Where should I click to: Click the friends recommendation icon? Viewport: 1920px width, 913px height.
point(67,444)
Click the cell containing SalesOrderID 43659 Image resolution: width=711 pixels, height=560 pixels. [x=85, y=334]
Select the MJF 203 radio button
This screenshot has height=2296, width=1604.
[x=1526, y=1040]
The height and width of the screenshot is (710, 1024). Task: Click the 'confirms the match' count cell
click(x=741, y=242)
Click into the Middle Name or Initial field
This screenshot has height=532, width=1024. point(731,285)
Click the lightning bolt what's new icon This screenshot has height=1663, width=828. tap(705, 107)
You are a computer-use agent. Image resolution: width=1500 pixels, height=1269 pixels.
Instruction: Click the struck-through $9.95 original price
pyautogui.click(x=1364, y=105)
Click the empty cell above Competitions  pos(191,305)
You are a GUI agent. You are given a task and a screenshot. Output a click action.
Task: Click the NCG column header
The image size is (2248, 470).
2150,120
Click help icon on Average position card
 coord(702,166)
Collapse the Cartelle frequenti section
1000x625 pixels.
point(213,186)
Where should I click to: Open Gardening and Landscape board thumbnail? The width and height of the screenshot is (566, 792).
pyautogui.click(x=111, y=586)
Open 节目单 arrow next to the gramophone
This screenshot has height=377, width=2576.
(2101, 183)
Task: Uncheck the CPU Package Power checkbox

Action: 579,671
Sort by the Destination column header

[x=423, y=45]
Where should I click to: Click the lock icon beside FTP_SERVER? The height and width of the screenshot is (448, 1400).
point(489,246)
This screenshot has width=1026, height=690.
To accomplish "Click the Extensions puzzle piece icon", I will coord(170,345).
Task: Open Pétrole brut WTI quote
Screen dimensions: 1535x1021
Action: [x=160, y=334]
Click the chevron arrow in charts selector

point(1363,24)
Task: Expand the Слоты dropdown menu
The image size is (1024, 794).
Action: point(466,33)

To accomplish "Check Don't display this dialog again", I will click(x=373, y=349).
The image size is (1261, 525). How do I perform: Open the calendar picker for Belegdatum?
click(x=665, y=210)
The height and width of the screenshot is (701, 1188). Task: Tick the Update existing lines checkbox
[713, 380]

• _Task requirements_
Write down every line of the data exactly as it appears above.

• _Result for this exercise_
Where should I click to: Click the friends recommendation icon? Viewport: 1920px width, 913px height.
point(67,444)
Click the cell containing SalesOrderID 43659 Image resolution: width=711 pixels, height=560 pixels. [x=85, y=334]
Select the MJF 203 radio button
This screenshot has height=2296, width=1604.
[x=1526, y=1040]
The height and width of the screenshot is (710, 1024). Task: Click the 'confirms the match' count cell
click(x=741, y=242)
Click into the Middle Name or Initial field
This screenshot has height=532, width=1024. point(731,285)
Click the lightning bolt what's new icon This screenshot has height=1663, width=828. tap(705, 107)
You are a computer-use agent. Image resolution: width=1500 pixels, height=1269 pixels.
Instruction: Click the struck-through $9.95 original price
pyautogui.click(x=1364, y=105)
Click the empty cell above Competitions  pos(191,305)
You are a GUI agent. You are given a task and a screenshot. Output a click action.
Task: Click the NCG column header
The image size is (2248, 470).
2150,120
Click help icon on Average position card
 coord(702,166)
Collapse the Cartelle frequenti section
1000x625 pixels.
point(213,186)
Where should I click to: Open Gardening and Landscape board thumbnail? The width and height of the screenshot is (566, 792).
pyautogui.click(x=111, y=586)
Open 节目单 arrow next to the gramophone
This screenshot has height=377, width=2576.
(2101, 183)
Task: Uncheck the CPU Package Power checkbox

Action: 579,671
Sort by the Destination column header

[x=423, y=45]
Where should I click to: Click the lock icon beside FTP_SERVER? The height and width of the screenshot is (448, 1400).
point(489,246)
This screenshot has width=1026, height=690.
To accomplish "Click the Extensions puzzle piece icon", I will coord(170,345).
Task: Open Pétrole brut WTI quote
Screen dimensions: 1535x1021
Action: [x=160, y=334]
Click the chevron arrow in charts selector

point(1363,24)
Task: Expand the Слоты dropdown menu
The image size is (1024, 794).
Action: point(466,33)

To accomplish "Check Don't display this dialog again", I will click(x=373, y=349).
The image size is (1261, 525). How do I perform: Open the calendar picker for Belegdatum?
click(x=665, y=210)
The height and width of the screenshot is (701, 1188). Task: Tick the Update existing lines checkbox
[713, 380]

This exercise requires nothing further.